Maschenka (Russian: Машенька, Mashen'ka; English: Mary) is a 1987 international film adaptation of the debut novel by Vladimir Nabokov, first published under his pen name V. Sirin in 1926. The film was directed by John Goldschmidt from a screenplay by John Mortimer and stars Cary Elwes as Ganin and Irina Brook as Maschenka.

==Plot==

The story, said by Nabokov to be semi-autobiographical, is of Lev Glebovich Ganin, a Russian émigré who has been displaced by the Russian Revolution. Now living in a boarding house in Berlin, Ganin discovers that his long-lost first love, Maschenka, is the wife of the rather unappealing boarder next door, Alfyrov, and that she is on her way to rejoin her husband. This knowledge, combined with the incessant recitation of his memories of old Russia by another boarder, Podtyagin, sends him into a state of reverie.
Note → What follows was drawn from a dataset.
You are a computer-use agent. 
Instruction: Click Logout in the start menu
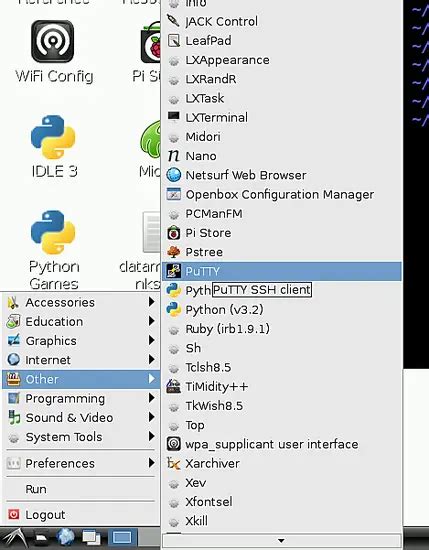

Ganin contrives a complex scheme in order to reunite with Maschenka, who he believes still loves him.

==Cast==

| Actor | Role |
|---|---|
| Cary Elwes | Ganin |
| Irina Brook | Maschenka |
| Sunnyi Melles | Lilli |
| Jonathan Coy | Alferov |
| Freddie Jones | Podtyagin |
| Michael Gough | Vater |
| Jean-Claude Brialy | Kolin |
| Lena Stolze | Klara |
| Vernon Dobtcheff | Yasha |
| Constantine Gregory | Pyotr |

==Production==
The motion picture was filmed on location in West Berlin, West Germany and in Helsinki and Katajanokka, Finland. For the sequence depicting Maschenka's arrival by train the producers rented the Russian Imperial Finnish train that once belonged to the Romanov family.
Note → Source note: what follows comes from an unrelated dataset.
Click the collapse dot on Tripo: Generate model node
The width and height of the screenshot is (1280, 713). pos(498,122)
The filming was shadowed by the Chernobyl disaster. Actor Cary Elwes later recounted,
I recall a crew meeting being called on a set in a place called Katajanokka, in Helsinki, ... and being told that there was nothing to fear because the winds were in our favor and that the fallout was likely to be blown in another direction. We were warned, however, that as a precaution we probably shouldn't drink the local milk. At least not until it had been declared safe. Like a good many of the others on the crew, I went back to work, scratching my head, wondering if we shouldn't be taking the whole thing more seriously. We were, after all, only eight hundred miles away from the accident. All I can say is that insurance policies for the film industry back then were not as sophisticated as they are now, so shutting down production wasn't really an option. [emphasis in original]

==Awards==
Goldschmidt won the Cine De Luca Award for Directing at the Monte Carlo TV Festival.